**Written request**
Rewrite the listing below as a numbered list with one line per entry. Skip blank lines and leave out the pictures.

◆ ◆ ◆ ◆ ◆ ◆ ◆

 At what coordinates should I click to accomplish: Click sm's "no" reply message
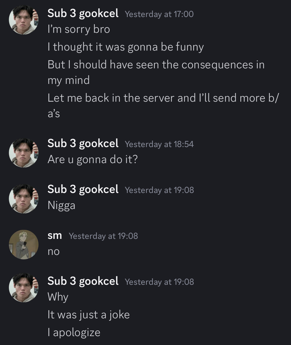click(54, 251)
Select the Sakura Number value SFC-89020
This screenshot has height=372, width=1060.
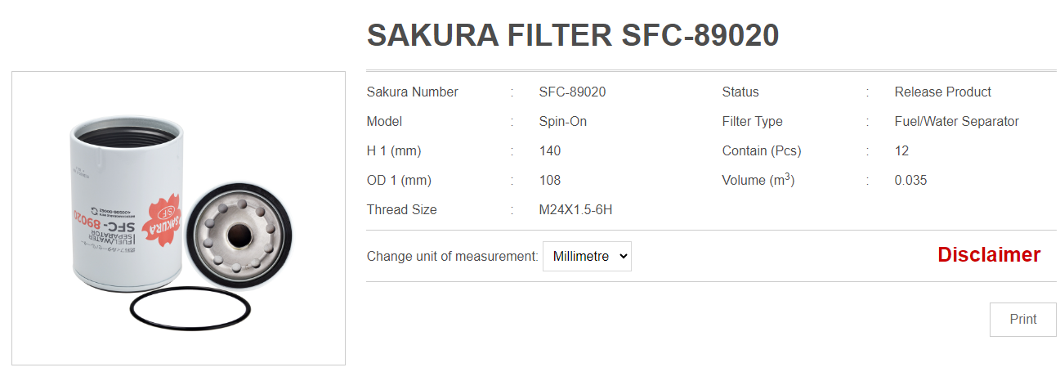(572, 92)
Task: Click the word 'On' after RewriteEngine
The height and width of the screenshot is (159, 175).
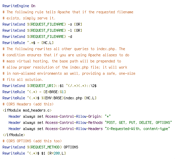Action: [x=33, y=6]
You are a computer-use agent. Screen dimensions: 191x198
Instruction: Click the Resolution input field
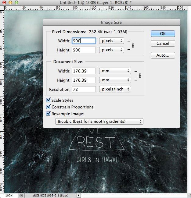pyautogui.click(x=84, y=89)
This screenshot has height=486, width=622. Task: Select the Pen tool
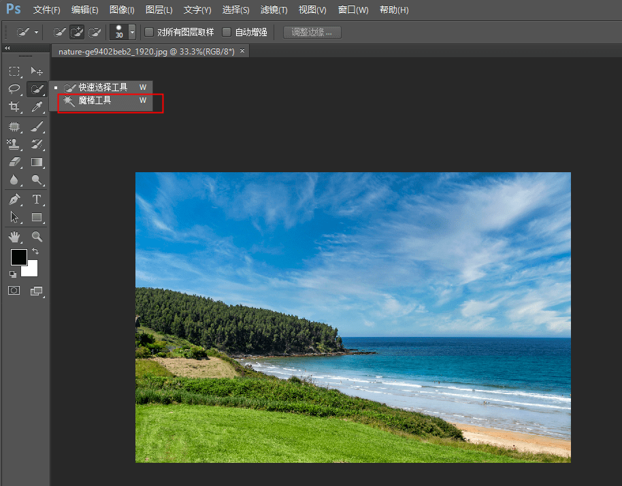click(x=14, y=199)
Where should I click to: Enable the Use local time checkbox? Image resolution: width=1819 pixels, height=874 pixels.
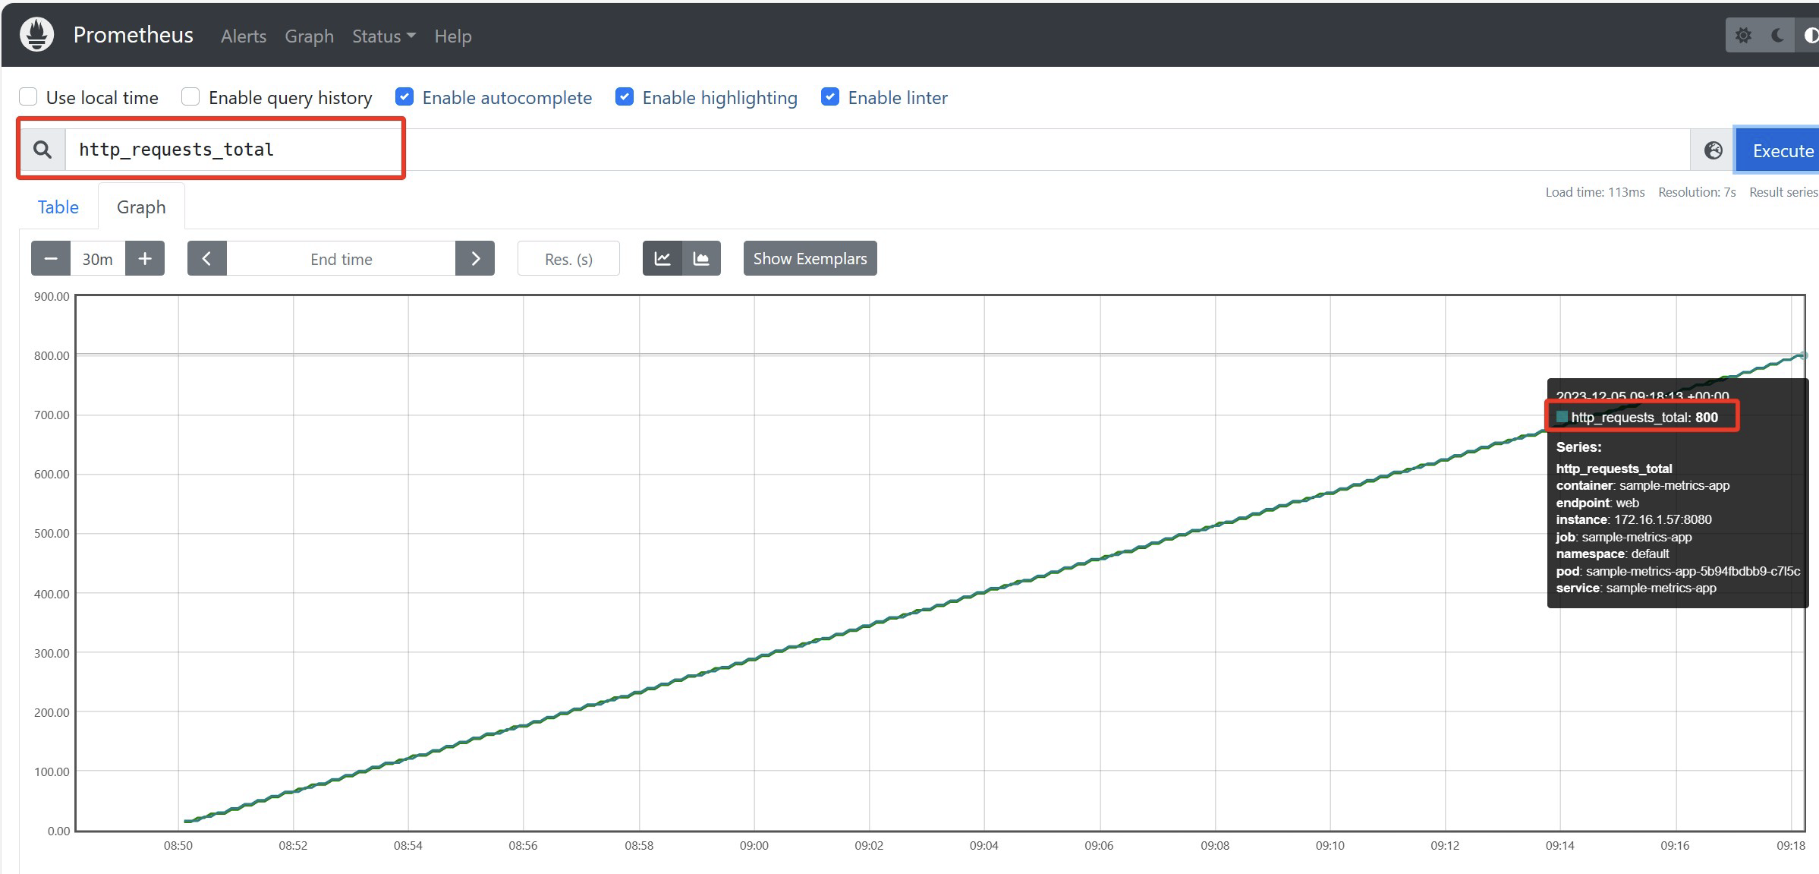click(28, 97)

◆ ◆ ◆ ◆ ◆ ◆ ◆

**Solution**
1.  At what coordinates should I click to accomplish: Click sm's "no" reply message
2. click(54, 251)
3. Select the Sakura Number value SFC-89020
4. This screenshot has height=372, width=1060.
5. (572, 92)
6. Task: Click the word 'On' after RewriteEngine
7. The height and width of the screenshot is (159, 175).
8. Action: [x=33, y=6]
9. You are a computer-use agent. Screen dimensions: 191x198
10. Instruction: Click the Resolution input field
11. pyautogui.click(x=84, y=89)
12. This screenshot has height=486, width=622. Task: Select the Pen tool
13. click(x=14, y=199)
14. Where should I click to: Enable the Use local time checkbox? Image resolution: width=1819 pixels, height=874 pixels.
15. click(28, 97)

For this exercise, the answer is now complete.